(Stored data)
=== Section Start ===

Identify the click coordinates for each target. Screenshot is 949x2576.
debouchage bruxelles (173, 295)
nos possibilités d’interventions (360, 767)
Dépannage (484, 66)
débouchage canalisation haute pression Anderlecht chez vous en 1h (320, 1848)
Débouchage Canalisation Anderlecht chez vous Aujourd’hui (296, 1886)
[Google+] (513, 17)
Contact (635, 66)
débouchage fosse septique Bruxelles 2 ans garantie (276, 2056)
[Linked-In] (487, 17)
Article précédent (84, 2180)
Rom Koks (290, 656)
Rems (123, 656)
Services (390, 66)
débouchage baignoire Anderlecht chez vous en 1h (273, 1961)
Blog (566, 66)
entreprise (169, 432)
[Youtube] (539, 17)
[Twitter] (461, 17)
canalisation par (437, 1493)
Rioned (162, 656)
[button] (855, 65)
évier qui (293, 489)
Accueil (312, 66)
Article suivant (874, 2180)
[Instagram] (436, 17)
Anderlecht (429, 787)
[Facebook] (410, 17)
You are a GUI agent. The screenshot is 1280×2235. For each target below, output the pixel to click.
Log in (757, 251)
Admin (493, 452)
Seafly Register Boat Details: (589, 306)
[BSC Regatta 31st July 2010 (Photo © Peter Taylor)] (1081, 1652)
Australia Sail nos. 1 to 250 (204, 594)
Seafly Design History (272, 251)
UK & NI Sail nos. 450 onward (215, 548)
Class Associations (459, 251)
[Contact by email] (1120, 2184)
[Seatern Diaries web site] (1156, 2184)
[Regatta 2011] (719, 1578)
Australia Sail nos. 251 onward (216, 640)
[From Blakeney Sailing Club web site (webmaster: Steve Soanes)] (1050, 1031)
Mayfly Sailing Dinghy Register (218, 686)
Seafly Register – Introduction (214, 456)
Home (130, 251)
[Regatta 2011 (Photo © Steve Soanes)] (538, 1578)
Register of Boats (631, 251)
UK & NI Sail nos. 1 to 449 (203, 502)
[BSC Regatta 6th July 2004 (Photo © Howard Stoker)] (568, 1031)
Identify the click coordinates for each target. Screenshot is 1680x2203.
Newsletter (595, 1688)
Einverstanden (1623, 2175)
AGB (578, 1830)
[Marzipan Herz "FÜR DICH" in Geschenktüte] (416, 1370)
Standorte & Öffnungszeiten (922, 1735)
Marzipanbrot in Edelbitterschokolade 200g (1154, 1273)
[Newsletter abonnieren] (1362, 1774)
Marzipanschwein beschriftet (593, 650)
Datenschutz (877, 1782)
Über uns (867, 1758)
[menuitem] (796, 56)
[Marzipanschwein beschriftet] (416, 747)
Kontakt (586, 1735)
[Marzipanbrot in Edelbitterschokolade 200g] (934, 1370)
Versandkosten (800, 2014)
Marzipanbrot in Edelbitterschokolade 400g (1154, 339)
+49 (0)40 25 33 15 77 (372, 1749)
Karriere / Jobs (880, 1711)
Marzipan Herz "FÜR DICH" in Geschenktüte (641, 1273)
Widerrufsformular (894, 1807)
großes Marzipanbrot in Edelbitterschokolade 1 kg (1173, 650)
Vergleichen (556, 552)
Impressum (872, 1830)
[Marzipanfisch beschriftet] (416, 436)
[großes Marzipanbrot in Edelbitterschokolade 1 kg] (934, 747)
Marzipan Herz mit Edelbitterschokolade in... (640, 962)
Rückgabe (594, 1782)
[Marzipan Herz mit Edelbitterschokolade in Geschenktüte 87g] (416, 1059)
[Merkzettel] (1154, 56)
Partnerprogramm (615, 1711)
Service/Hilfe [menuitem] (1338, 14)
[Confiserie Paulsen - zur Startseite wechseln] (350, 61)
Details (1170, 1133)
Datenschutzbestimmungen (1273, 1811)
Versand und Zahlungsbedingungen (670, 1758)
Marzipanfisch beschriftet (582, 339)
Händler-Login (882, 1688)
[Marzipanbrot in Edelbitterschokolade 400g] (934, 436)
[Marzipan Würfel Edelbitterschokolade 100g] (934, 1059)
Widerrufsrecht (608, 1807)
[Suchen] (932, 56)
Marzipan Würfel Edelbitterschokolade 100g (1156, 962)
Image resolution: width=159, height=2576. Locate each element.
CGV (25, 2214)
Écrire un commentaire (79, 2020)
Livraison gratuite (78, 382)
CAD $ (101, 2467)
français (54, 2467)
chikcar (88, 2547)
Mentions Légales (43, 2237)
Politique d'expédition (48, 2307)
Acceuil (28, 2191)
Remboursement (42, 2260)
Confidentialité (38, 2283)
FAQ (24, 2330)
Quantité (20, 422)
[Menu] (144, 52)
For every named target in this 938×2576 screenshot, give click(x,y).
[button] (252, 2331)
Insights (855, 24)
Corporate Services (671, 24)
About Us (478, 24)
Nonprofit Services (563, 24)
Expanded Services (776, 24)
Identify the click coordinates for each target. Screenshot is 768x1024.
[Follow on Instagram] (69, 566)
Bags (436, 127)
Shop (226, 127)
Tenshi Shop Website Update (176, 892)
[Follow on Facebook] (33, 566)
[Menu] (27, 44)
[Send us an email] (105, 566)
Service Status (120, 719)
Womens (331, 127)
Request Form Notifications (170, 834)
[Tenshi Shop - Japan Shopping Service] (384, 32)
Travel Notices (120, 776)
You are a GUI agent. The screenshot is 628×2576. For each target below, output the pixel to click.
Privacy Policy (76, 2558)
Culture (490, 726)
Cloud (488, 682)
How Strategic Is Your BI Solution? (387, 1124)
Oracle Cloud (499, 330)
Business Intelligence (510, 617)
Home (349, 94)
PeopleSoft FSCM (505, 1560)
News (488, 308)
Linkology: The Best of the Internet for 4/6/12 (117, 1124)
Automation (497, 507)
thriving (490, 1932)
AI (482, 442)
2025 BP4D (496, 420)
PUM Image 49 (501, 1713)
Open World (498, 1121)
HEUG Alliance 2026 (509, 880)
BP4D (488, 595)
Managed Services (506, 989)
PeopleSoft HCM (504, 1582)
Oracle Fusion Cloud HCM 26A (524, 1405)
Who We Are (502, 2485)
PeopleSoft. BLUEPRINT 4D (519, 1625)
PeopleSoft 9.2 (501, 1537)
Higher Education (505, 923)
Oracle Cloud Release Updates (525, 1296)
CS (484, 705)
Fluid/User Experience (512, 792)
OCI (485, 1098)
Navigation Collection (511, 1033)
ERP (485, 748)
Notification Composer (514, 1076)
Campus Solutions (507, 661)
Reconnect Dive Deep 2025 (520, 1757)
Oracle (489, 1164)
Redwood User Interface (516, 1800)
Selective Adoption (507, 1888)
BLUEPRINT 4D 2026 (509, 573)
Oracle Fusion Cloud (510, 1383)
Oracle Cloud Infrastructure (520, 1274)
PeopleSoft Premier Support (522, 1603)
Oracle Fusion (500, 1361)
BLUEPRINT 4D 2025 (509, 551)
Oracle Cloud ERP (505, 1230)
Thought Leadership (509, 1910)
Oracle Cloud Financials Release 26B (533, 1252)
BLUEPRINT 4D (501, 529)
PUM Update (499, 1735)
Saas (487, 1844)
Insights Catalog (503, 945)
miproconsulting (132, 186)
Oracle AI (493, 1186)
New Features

=== Section End ===

[EXERCISE DESCRIPTION] After locating the line holding "[menuitem] (796, 56)" above, output exactly that line and every line after it through the line holding "[Marzipanbrot in Edelbitterschokolade 400g]". Include nothing else.

[ANSWER TO THIS EXERCISE]
[menuitem] (796, 56)
[Marzipanschwein beschriftet] (416, 747)
Kontakt (586, 1735)
[Marzipanbrot in Edelbitterschokolade 200g] (934, 1370)
Versandkosten (800, 2014)
Marzipanbrot in Edelbitterschokolade 400g (1154, 339)
+49 (0)40 25 33 15 77 (372, 1749)
Karriere / Jobs (880, 1711)
Marzipan Herz "FÜR DICH" in Geschenktüte (641, 1273)
Widerrufsformular (894, 1807)
großes Marzipanbrot in Edelbitterschokolade 1 kg (1173, 650)
Vergleichen (556, 552)
Impressum (872, 1830)
[Marzipanfisch beschriftet] (416, 436)
[großes Marzipanbrot in Edelbitterschokolade 1 kg] (934, 747)
Marzipan Herz mit Edelbitterschokolade in... (640, 962)
Rückgabe (594, 1782)
[Marzipan Herz mit Edelbitterschokolade in Geschenktüte 87g] (416, 1059)
[Merkzettel] (1154, 56)
Partnerprogramm (615, 1711)
Service/Hilfe [menuitem] (1338, 14)
[Confiserie Paulsen - zur Startseite wechseln] (350, 61)
Details (1170, 1133)
Datenschutzbestimmungen (1273, 1811)
Versand und Zahlungsbedingungen (670, 1758)
Marzipanfisch beschriftet (582, 339)
Händler-Login (882, 1688)
[Marzipanbrot in Edelbitterschokolade 400g] (934, 436)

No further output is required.